Do statements (a), (b) and (c) agree with the forum thread about ATITool scores? Answer each with yes or no and quote the thread's deciding words. (a) With ATITool removed, the original poster gets 10500 on 3d 05. (b) The original poster reports that RivaTuner did not work. (c) ATIonion suggests getting the latest driver from omegadrivers.com for anyone using ati's drivers.

▶ **Excerpt provided**
□ □ □ □ □

# Help please



## ryant (Nov 2, 2006)

Guys my problem is....I install atitool 16 rev5 and no lock ups, nice and smooth but my prob is that my scores are way low with ati tool install,if i uninstall it boom back to high scores is there any option of 3d that i have to do or something...With ati tool install stock clocks i get 8900 on 3d 05,remove ati tool i get 10500 ....I have work with ati tool before i use to use version 13 with driver 6.3 and went and did a 7100 score on 3d 06 runing nice but drivers come need to upgrade .....

Thanks.. 
I have pentium d 960 
x1900xtx


----------



## ARTOSOFT (Nov 3, 2006)

Wow, that's interesting finding.  Just curious, how many times do you tried with and without ATITool to get that conclusion?

Regards,
Arto.


----------



## DaMulta (Nov 3, 2006)

Try a newer ves of ATi tool.


----------



## ATIonion (Nov 3, 2006)

are you using ati drivers or something else like Omega drivers?   i have had that issue when using ati's drivers...if i remember right it has to do with the overclocking utility....they can conflict...ati has an overclock utility and you are trying to use a second overclock utility, the ati overclocker will usually go back to stock clocks....glitch...

if you are using ati's drivers...then i suggest going to omegadrivers.com and dl the latest one from there....


----------



## ryant (Nov 4, 2006)

iam using drivers from the ati web ,is that right? thanks...I know is not the comp because ass soon as i remove the ati tool boom very high scores agin..I have the default profile and 2 other profiles..

Thanks...I try riv tuner and it work good ,but i like ati tool better it lets u play with voltage..

Another thign i notice is that before i could set and save at 765 and 900 and now i cant it wont let me set it over 742 and 864 does this new tool has a limit now?..

□ □ □ □ □

▶ **Information provided**
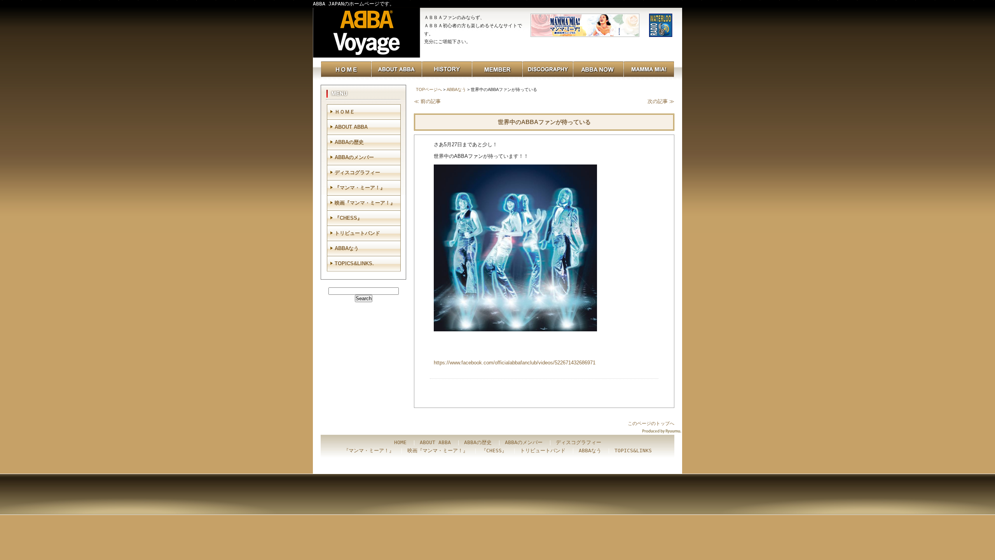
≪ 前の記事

□ □ □ □ □

▶ **Result**
(a) Yes: "remove ati tool i get 10500"
(b) No: "I try riv tuner and it work good"
(c) Yes: "if you are using ati's drivers...then i suggest going to omegadrivers.com and dl the latest one from there"